_EXERCISE INPUT_
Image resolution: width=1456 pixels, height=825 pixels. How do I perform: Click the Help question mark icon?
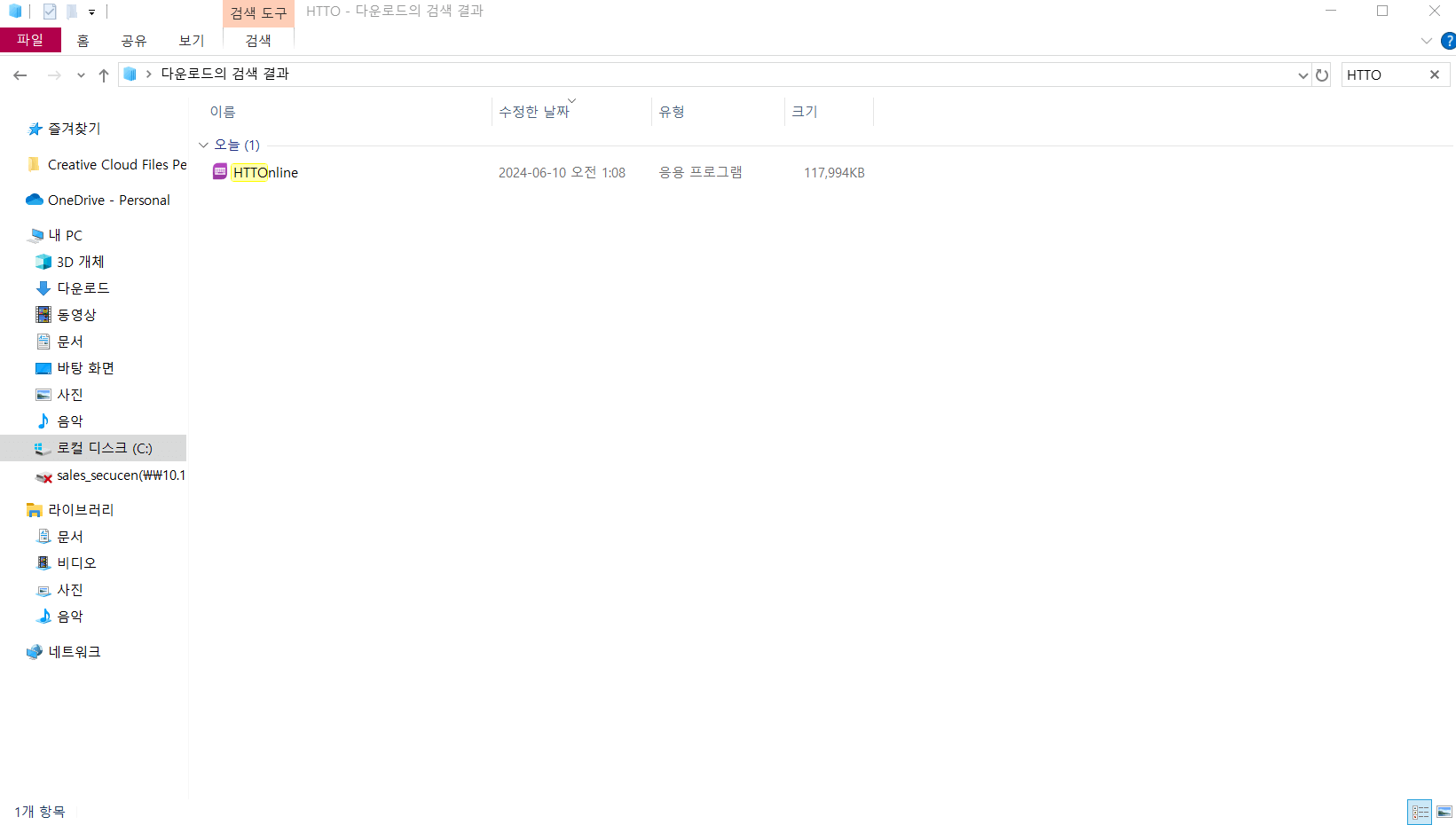[1450, 40]
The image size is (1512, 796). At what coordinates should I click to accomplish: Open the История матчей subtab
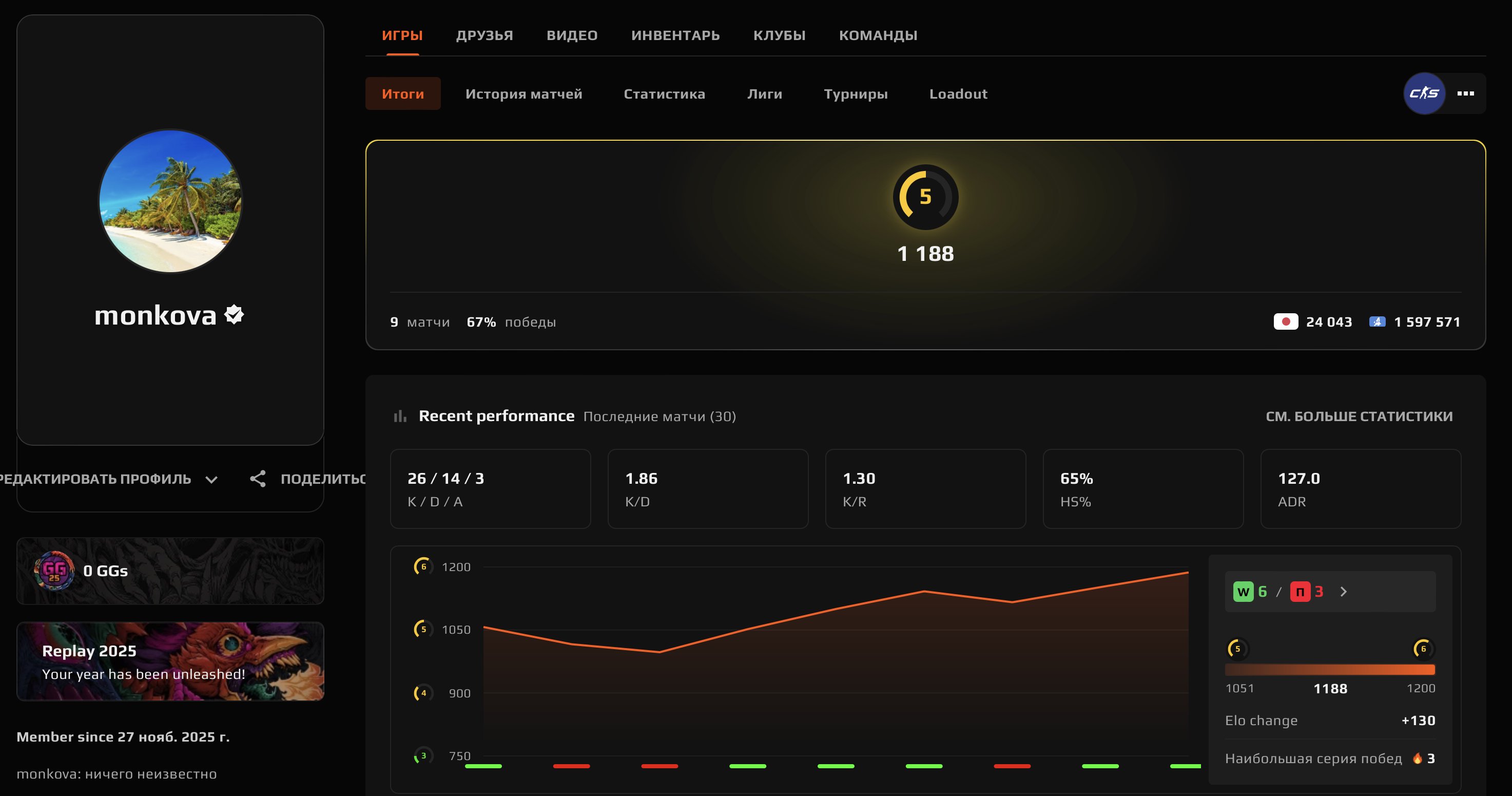click(524, 93)
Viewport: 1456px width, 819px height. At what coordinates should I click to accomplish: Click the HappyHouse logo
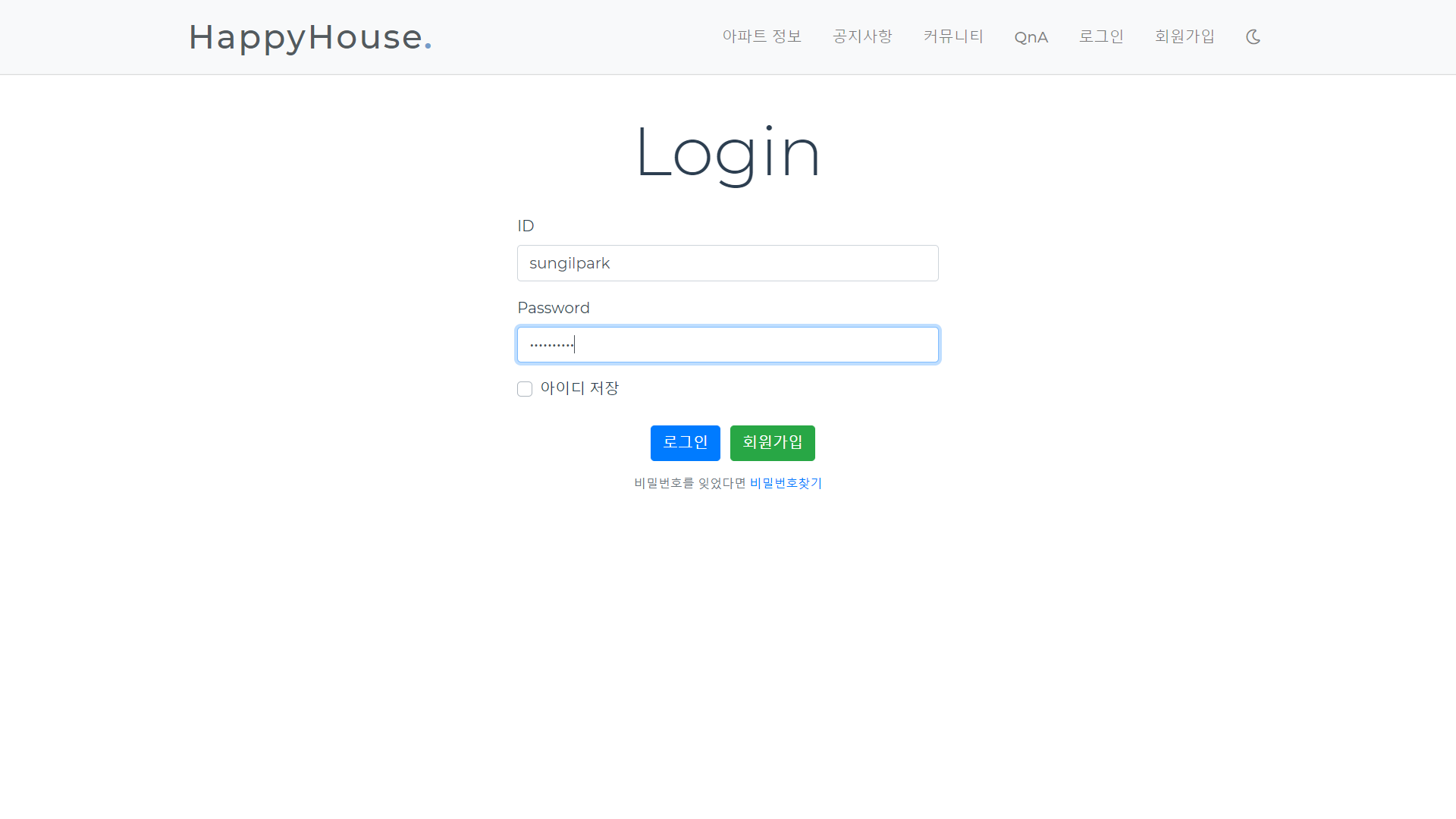coord(310,36)
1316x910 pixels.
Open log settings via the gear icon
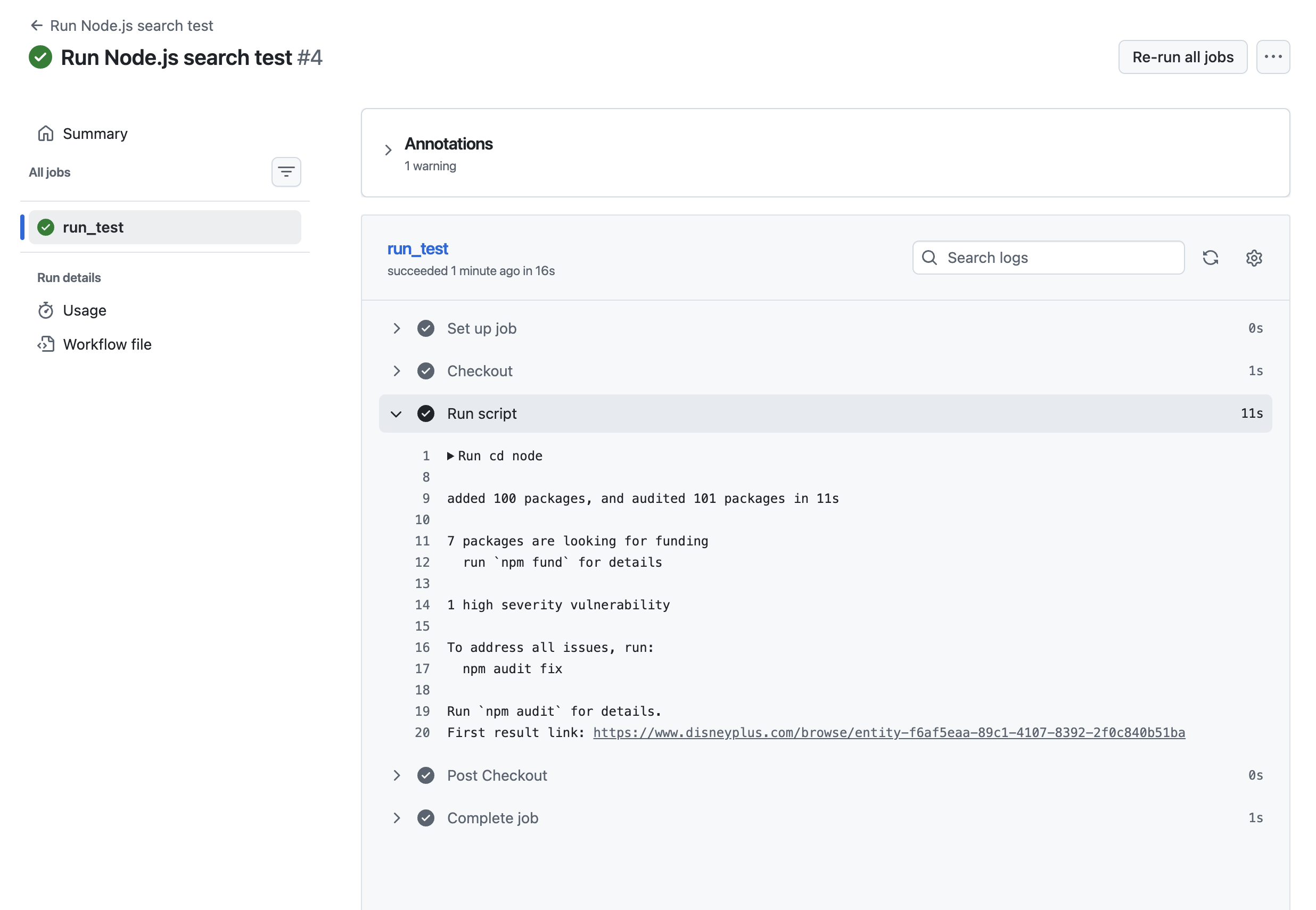coord(1253,258)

_INSTRUCTIONS FOR THE TASK_
Each record should be printed again precisely, though not its pictures.

_PROBLEM SOLUTION_
Image resolution: width=1456 pixels, height=825 pixels. How do I perform: Click the Help question mark icon?
[1450, 40]
The image size is (1512, 796). At what coordinates should I click to accomplish: Open the История матчей subtab
click(524, 93)
Viewport: 1456px width, 819px height. At what coordinates should I click to accomplish: Click the HappyHouse logo
coord(310,36)
1316x910 pixels.
Open log settings via the gear icon
coord(1253,258)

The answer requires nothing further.